■ **Problem to solve**
Copy every one of the following rows exactly as they stand.

■ **Record set**
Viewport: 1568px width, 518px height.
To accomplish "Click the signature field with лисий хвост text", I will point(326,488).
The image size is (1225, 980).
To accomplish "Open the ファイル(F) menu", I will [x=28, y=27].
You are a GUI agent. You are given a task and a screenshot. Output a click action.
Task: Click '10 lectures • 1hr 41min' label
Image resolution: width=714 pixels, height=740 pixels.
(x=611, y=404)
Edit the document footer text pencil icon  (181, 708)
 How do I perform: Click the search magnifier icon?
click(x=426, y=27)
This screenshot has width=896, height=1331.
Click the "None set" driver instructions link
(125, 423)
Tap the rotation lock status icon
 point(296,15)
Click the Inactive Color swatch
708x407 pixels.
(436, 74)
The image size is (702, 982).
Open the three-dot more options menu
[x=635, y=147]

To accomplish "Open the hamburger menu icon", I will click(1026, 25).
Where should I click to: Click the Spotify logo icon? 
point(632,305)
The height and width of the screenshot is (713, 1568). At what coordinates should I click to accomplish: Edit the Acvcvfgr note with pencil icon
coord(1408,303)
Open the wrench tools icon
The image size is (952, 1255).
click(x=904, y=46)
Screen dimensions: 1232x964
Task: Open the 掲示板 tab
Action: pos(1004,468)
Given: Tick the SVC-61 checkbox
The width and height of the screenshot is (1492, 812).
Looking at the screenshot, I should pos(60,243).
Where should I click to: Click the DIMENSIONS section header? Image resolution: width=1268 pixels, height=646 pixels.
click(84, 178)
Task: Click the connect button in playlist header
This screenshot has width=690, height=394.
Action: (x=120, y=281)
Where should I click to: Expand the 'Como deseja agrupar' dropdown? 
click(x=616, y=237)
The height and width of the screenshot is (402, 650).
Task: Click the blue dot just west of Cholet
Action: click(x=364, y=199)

■ **Answer to this exercise**
Viewport: 1568px width, 518px height.
To accomplish "Click the signature field with лисий хвост text", I will point(326,488).
The image size is (1225, 980).
To accomplish "Open the ファイル(F) menu", I will [x=28, y=27].
You are a GUI agent. You are given a task and a screenshot. Output a click action.
Task: Click '10 lectures • 1hr 41min' label
Image resolution: width=714 pixels, height=740 pixels.
(x=611, y=404)
Edit the document footer text pencil icon  (181, 708)
 How do I perform: Click the search magnifier icon?
click(x=426, y=27)
This screenshot has width=896, height=1331.
Click the "None set" driver instructions link
(125, 423)
Tap the rotation lock status icon
 point(296,15)
Click the Inactive Color swatch
708x407 pixels.
(436, 74)
The image size is (702, 982).
Open the three-dot more options menu
[x=635, y=147]

To accomplish "Open the hamburger menu icon", I will click(1026, 25).
Where should I click to: Click the Spotify logo icon? 
point(632,305)
The height and width of the screenshot is (713, 1568). At what coordinates should I click to accomplish: Edit the Acvcvfgr note with pencil icon
coord(1408,303)
Open the wrench tools icon
The image size is (952, 1255).
click(x=904, y=46)
Screen dimensions: 1232x964
Task: Open the 掲示板 tab
Action: pos(1004,468)
Given: Tick the SVC-61 checkbox
The width and height of the screenshot is (1492, 812).
Looking at the screenshot, I should pos(60,243).
Where should I click to: Click the DIMENSIONS section header? Image resolution: width=1268 pixels, height=646 pixels.
click(84, 178)
Task: Click the connect button in playlist header
This screenshot has width=690, height=394.
Action: (x=120, y=281)
Where should I click to: Expand the 'Como deseja agrupar' dropdown? 
click(x=616, y=237)
The height and width of the screenshot is (402, 650).
Task: Click the blue dot just west of Cholet
Action: click(x=364, y=199)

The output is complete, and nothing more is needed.